Job hunting in 2025 is a new territory for new graduates that is becoming challenging to navigate for all job seekers.
With the rise of artificial intelligence and the devaluation of education, the current job market is unsustainable for advancing human capital and the workforce.
According to the Federal Reserve Bank of New York, “The labor market for recent college graduates deteriorated noticeably in the first quarter of 2025. The unemployment rate jumped to 5.8 percent… and the underemployment rate rose sharply to 41.2 percent.”
This concerning statistic could be attributed to the labor market failing to recover from previous recessions.
Derek Thompson, a writer for The Atlantic, argues that the labor market never bounced back from the 2008 financial crisis and has been further interrupted by the pandemic and inflation.
“Young people are having a harder time finding a job than they used to, and it’s been going on for a while, at least 10 years,” David Deming, an economist at Harvard University said to Thompson.
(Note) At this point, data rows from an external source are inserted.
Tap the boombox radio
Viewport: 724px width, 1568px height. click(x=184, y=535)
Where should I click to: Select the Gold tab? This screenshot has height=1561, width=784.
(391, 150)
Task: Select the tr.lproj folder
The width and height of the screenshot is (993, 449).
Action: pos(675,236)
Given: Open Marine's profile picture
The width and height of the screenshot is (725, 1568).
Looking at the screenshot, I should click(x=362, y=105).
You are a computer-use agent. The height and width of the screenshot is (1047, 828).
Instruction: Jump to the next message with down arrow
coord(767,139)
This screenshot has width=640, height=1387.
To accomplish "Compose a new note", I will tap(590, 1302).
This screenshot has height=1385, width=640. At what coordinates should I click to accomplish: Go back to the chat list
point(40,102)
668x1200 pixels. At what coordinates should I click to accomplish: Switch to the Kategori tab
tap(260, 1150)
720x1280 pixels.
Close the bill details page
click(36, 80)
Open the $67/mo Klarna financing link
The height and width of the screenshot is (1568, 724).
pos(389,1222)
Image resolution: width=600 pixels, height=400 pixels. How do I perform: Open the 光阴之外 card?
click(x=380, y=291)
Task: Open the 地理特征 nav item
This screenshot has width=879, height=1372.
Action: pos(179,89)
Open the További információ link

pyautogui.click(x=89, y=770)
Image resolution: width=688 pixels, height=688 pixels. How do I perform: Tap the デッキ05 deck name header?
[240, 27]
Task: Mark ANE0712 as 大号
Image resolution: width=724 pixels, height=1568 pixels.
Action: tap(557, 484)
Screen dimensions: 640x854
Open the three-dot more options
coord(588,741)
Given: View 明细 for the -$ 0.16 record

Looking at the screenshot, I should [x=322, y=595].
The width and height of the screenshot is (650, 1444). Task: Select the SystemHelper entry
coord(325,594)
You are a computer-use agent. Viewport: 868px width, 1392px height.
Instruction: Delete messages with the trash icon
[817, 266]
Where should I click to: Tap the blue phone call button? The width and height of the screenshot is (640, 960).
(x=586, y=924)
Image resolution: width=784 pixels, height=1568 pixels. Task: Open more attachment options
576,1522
An emerging reason as to why new graduates are having difficulty finding new jobs is AI’s involvement in the hiring process. From evaluating resumes by keywords to conducting interviews, AI has taken over human resources’ job of screening candidates.
“Facial recognition and voice analysis algorithms can evaluate candidates’ responses, tone, and emotional intelligence, scoring them against predefined success metrics,” Forbes said.
While AI interviews leave room for concern and bias, AI has also taken over entry-level jobs. A recent example of this is when Duolingo announced it will be “AI-first”, meaning Duolingo will “gradually stop using contractors to do work that AI can handle,” CEO Luis von Ahn said. The decision to have AI replace entry-level jobs limits opportunities for new graduates and those making a career switch.
However, AI has also taken on the coursework of college students and reduced the amount of labor and intellectually stimulating work students need to develop in higher education.
This not only weakens students’ ability to learn for themselves but also makes younger generations increasingly reliant on AI. At its core, it contributes to the shift of higher education being devalued.
The AI dilemma cycles back into the value of a college degree. Initially stating that college would guarantee a student a high-earning job, the message evolved into only certain majors that would yield good paying jobs, and eventually into whether an undergraduate degree is sufficient at all.
In a job market where AI can take over graphic design and computer science, undergraduate degree holders find themselves struggling to stand out.
It highlights the underlying implication that higher education should be seen as a mere transaction.
“How can we expect [students] to grasp what education means when we, as educators, haven’t begun to undo the years of cognitive and spiritual damage inflicted by a society that treats schooling as a means to a high paying job, maybe some social status, but nothing more?” Troy Jollimore, a professor at California State University, Chico, wrote.
Fake job listings, called ghost jobs, and ghosting, meaning avoiding communication, have been increasing in the job market as well.
“Greenhouse figured out that between 18% and 22% of jobs advertised in 2024 were appeals for new workers that never actually got filled” the Wall Street Journal said.
WSJ continues by using the experience of Serena Dao, an MBA candidate at Carnegie Mellon’s Tepper School of Business.
“[Dao] ultimately never heard back from 116 companies, including several where she had already made it through two or three rounds of interviews, flown in to meet with executives or tackled take-home assignments that required several hours of work.” Dao was eventually successful in finding a job by networking, which WSJ stated was “key to landing a job than at any point in recent history.”
Allowing the job market to continue in its current direction will be detrimental to the future of the economy. By creating barriers to gaining necessary experience, the job market is killing off equal opportunity and putting more individuals in financially dire circumstances.
The Kafkaesque cycle of job hunting in 2025 can be alleviated through human emphasis. Whether that human emphasis comes from professionals networking with college graduates or a movement against AI, either would be a first step towards saving the workforce.
An even more effective way would be to end corporate greed at its root instead of requiring applicants to adapt to the high demands of the changing landscape, which is often inaccessible for the lower class.